*** Block opens ***

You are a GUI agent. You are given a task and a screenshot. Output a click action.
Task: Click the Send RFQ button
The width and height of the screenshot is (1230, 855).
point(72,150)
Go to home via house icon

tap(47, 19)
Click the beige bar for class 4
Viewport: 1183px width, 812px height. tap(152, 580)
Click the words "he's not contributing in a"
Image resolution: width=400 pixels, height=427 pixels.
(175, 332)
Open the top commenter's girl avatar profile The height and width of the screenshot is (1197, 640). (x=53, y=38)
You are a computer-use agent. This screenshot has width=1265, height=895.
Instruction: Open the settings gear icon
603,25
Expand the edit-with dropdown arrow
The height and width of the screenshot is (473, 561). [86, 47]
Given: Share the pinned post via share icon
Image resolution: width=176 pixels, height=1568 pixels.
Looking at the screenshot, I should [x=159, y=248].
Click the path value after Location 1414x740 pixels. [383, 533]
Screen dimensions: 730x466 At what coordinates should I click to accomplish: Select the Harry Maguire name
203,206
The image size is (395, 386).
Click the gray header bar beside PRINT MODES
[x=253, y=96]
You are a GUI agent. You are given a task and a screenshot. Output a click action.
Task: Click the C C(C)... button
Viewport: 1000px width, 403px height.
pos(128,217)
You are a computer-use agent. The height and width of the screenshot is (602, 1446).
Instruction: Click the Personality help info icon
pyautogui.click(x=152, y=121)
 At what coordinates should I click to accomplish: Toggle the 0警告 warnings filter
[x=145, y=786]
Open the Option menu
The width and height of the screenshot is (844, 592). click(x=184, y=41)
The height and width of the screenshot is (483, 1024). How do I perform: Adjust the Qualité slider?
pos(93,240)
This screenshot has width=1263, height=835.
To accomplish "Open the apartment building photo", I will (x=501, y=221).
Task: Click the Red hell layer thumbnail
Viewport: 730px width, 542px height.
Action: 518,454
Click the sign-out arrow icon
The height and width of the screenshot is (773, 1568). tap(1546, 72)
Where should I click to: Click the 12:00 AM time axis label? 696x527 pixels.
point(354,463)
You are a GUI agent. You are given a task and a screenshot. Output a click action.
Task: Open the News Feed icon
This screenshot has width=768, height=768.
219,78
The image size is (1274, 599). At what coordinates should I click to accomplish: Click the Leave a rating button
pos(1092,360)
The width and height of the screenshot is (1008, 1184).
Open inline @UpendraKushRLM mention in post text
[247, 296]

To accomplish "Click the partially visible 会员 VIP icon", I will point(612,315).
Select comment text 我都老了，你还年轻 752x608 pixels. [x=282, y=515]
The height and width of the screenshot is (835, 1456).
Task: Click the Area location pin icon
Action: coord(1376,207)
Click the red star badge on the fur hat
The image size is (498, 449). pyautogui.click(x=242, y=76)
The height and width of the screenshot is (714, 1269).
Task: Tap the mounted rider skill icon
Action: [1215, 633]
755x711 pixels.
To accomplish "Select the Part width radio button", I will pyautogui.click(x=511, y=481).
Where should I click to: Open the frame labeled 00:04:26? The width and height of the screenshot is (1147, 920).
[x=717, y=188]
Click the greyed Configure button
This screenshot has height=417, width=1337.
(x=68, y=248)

*** Block closes ***

- **WHAT IS BEING ASKED**: Using only the entries above, output the line with "Given: Share the pinned post via share icon", the line with "You are a computer-use agent. The", and all lines between them, exactly as they stand.

- **RESULT FOR THIS EXERCISE**:
Given: Share the pinned post via share icon
Image resolution: width=176 pixels, height=1568 pixels.
Looking at the screenshot, I should [x=159, y=248].
Click the path value after Location 1414x740 pixels. [383, 533]
Screen dimensions: 730x466 At what coordinates should I click to accomplish: Select the Harry Maguire name
203,206
The image size is (395, 386).
Click the gray header bar beside PRINT MODES
[x=253, y=96]
You are a GUI agent. You are given a task and a screenshot. Output a click action.
Task: Click the C C(C)... button
Viewport: 1000px width, 403px height.
pos(128,217)
You are a computer-use agent. The height and width of the screenshot is (602, 1446).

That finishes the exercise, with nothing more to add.